File Magic Numbers: The Easy way to Identify File Extensions

When an x-ray of the human body is taken, the complete skeletal structure of a person can be seen. This structure defines how the human body exists. Similarly, all the files stored on your hard disk too have a special structure. This structure begins with a unique sequence of bytes referred to as file magic number. This blog post introduces you to the internal structure of files on disk and file magic numbers; and why you should know it for digital forensics.

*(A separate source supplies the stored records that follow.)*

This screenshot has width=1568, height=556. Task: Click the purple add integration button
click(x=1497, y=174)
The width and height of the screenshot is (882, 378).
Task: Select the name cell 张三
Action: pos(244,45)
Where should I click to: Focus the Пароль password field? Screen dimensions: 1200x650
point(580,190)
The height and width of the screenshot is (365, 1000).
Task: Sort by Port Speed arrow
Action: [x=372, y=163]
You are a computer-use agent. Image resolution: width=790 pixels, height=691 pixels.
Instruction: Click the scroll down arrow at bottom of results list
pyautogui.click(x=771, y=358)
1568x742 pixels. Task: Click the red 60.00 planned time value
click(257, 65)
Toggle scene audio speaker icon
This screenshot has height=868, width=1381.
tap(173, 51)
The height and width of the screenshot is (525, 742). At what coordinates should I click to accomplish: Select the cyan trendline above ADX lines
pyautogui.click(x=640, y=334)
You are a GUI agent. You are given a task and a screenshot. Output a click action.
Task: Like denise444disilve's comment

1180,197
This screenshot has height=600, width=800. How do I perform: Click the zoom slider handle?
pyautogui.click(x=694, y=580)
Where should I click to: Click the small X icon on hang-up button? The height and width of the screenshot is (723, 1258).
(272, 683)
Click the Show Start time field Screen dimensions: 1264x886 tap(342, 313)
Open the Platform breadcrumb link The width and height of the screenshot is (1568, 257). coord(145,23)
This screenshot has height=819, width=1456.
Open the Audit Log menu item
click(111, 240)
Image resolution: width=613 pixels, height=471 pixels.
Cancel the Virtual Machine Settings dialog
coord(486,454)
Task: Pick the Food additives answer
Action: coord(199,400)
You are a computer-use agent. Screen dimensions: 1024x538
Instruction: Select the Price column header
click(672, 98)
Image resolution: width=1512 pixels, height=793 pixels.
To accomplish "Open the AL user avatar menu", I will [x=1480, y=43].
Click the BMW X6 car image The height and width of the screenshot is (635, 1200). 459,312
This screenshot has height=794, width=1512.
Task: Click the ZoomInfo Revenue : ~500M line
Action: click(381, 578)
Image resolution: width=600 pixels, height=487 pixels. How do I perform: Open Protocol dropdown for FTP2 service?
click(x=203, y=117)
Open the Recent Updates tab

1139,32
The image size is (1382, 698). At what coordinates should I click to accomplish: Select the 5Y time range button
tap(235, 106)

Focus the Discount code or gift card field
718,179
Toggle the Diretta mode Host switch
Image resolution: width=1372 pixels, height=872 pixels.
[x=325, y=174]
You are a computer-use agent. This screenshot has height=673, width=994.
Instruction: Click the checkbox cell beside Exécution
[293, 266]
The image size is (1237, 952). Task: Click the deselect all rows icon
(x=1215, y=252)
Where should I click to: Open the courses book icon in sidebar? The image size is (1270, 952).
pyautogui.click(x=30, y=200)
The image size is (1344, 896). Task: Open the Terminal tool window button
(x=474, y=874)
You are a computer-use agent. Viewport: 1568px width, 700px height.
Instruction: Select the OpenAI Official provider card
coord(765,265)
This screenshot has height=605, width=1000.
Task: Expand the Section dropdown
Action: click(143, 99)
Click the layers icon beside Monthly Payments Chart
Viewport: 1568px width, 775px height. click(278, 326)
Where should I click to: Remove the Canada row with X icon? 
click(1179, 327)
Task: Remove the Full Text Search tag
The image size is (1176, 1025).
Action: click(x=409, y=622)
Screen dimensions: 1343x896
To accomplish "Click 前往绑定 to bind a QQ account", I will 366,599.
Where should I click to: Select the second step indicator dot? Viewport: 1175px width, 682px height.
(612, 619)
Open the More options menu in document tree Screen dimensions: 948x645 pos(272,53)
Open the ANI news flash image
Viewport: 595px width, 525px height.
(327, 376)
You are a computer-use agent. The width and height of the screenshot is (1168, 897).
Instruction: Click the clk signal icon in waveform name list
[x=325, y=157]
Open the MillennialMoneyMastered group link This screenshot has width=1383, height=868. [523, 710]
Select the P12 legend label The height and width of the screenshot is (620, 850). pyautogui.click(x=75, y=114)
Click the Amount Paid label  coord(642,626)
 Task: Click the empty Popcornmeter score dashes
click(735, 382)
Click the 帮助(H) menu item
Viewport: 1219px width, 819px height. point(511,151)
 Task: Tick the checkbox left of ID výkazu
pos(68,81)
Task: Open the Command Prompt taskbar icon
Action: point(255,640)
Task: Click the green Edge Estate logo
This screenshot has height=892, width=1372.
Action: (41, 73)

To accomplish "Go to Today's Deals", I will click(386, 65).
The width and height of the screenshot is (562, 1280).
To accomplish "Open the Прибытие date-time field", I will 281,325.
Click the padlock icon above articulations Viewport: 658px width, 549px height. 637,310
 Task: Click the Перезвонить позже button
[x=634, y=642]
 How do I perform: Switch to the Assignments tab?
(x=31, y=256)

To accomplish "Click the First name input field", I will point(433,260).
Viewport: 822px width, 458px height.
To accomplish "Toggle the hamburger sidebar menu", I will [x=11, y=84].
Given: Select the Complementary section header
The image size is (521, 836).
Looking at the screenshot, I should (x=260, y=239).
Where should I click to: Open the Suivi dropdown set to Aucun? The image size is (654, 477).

Internal structure of files on disk

Consider an image, more precisely a JPEG file. The file would exist on disk as a sequence of zeros and ones, which will be interpreted as bytes (8 bits make up 1 byte). The following image is a representation of how the bytes within a JPEG file would be organized.

alt text

This sequence of bytes represents the actual image and also information about when the image was taken, where the image was taken, file size, etc.

The first two bytes in a JPEG file are always FF D8 and the last two bytes are always FF D9. The first two bytes are referred to as file header or magic number and the last two bytes are referred to as file footer. The internal bytes which vary depending on the data, are represented by various data structures specific to JPEG.

alt text

Consider other file formats like PNG or PDF. Those formats too would have their unique file header, file footer and data structures to hold the data.

At this very moment, all the files on your hard disk with various extensions like DOCX, XLSX, MP3, AVI, MOV, ZIP, etc., exist with a magic number (header), an optional footer and extension-specific data structures.

Why should you know about file magic numbers for digital forensics?

Digital forensics is typically performed to identify the sequence of events that led to an incident. For this, the investigator has to inspect a large number of files.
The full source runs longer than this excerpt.